Task to complete: Below is a listing. Write out exactly its lines between the one holding "[Instagram] (584, 1807)" and the one holding "Modifica impostazioni (410, 629)", inclusive.
***
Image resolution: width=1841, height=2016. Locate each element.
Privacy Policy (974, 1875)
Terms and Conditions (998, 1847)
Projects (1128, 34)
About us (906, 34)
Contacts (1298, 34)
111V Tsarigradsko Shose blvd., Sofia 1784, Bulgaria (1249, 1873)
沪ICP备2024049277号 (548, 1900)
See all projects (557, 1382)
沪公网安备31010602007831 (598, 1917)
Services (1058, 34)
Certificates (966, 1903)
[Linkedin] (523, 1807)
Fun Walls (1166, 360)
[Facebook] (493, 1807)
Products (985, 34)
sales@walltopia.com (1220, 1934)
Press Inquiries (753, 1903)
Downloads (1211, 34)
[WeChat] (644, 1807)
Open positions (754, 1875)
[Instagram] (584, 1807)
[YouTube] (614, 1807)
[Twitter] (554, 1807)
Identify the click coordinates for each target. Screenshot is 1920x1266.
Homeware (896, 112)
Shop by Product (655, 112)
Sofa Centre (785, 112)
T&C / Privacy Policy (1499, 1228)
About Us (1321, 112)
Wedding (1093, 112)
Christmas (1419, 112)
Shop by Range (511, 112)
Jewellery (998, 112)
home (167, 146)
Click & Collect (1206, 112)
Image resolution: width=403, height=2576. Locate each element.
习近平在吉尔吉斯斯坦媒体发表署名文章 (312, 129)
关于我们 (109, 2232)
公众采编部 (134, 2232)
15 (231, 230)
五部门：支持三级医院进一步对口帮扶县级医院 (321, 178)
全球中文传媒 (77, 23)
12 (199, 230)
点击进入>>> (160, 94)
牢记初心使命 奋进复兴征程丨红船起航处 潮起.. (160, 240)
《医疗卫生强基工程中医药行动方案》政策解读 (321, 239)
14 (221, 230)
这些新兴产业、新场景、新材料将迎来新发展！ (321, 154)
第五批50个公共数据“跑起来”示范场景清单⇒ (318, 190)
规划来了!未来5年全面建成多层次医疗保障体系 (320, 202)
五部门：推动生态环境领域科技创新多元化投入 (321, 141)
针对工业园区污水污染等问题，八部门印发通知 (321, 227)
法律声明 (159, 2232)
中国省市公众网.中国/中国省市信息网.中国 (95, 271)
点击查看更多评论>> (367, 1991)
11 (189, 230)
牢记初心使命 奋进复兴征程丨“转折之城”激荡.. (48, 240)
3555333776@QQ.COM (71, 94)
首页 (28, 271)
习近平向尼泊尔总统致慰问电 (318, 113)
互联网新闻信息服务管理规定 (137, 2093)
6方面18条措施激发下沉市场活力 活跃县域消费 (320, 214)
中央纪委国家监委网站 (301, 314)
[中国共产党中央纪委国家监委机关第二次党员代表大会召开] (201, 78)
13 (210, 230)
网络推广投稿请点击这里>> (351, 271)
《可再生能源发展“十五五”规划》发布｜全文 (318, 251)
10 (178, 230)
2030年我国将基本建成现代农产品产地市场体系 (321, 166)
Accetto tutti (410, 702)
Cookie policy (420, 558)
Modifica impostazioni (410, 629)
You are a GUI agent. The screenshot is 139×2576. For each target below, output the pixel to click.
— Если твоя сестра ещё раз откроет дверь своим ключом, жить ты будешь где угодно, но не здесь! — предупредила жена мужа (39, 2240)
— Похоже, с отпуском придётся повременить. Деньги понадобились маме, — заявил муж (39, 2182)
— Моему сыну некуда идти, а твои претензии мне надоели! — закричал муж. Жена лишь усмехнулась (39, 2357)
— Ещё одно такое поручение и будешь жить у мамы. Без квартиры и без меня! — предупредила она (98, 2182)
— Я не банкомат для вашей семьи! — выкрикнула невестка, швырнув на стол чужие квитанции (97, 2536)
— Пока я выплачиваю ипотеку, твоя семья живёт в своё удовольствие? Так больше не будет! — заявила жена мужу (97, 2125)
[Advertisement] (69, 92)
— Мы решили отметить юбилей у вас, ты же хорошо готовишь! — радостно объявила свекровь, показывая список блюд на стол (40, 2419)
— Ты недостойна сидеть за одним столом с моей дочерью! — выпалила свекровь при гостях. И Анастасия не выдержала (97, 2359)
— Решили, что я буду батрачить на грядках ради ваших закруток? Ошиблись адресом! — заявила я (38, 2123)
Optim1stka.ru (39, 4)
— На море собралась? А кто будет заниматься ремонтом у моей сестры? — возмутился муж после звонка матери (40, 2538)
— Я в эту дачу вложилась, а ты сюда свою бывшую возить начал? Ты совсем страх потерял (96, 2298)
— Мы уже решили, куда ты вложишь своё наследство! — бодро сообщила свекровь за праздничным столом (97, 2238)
***
Completed exercise:
[Instagram] (584, 1807)
[YouTube] (614, 1807)
[Twitter] (554, 1807)
Identify the click coordinates for each target. Screenshot is 1920x1266.
Homeware (896, 112)
Shop by Product (655, 112)
Sofa Centre (785, 112)
T&C / Privacy Policy (1499, 1228)
About Us (1321, 112)
Wedding (1093, 112)
Christmas (1419, 112)
Shop by Range (511, 112)
Jewellery (998, 112)
home (167, 146)
Click & Collect (1206, 112)
Image resolution: width=403, height=2576. Locate each element.
习近平在吉尔吉斯斯坦媒体发表署名文章 (312, 129)
关于我们 (109, 2232)
公众采编部 (134, 2232)
15 (231, 230)
五部门：支持三级医院进一步对口帮扶县级医院 (321, 178)
全球中文传媒 (77, 23)
12 (199, 230)
点击进入>>> (160, 94)
牢记初心使命 奋进复兴征程丨红船起航处 潮起.. (160, 240)
《医疗卫生强基工程中医药行动方案》政策解读 (321, 239)
14 (221, 230)
这些新兴产业、新场景、新材料将迎来新发展！ (321, 154)
第五批50个公共数据“跑起来”示范场景清单⇒ (318, 190)
规划来了!未来5年全面建成多层次医疗保障体系 (320, 202)
五部门：推动生态环境领域科技创新多元化投入 (321, 141)
针对工业园区污水污染等问题，八部门印发通知 (321, 227)
法律声明 (159, 2232)
中国省市公众网.中国/中国省市信息网.中国 (95, 271)
点击查看更多评论>> (367, 1991)
11 (189, 230)
牢记初心使命 奋进复兴征程丨“转折之城”激荡.. (48, 240)
3555333776@QQ.COM (71, 94)
首页 (28, 271)
习近平向尼泊尔总统致慰问电 (318, 113)
互联网新闻信息服务管理规定 (137, 2093)
6方面18条措施激发下沉市场活力 活跃县域消费 (320, 214)
中央纪委国家监委网站 (301, 314)
[中国共产党中央纪委国家监委机关第二次党员代表大会召开] (201, 78)
13 (210, 230)
网络推广投稿请点击这里>> (351, 271)
《可再生能源发展“十五五”规划》发布｜全文 (318, 251)
10 (178, 230)
2030年我国将基本建成现代农产品产地市场体系 (321, 166)
Accetto tutti (410, 702)
Cookie policy (420, 558)
Modifica impostazioni (410, 629)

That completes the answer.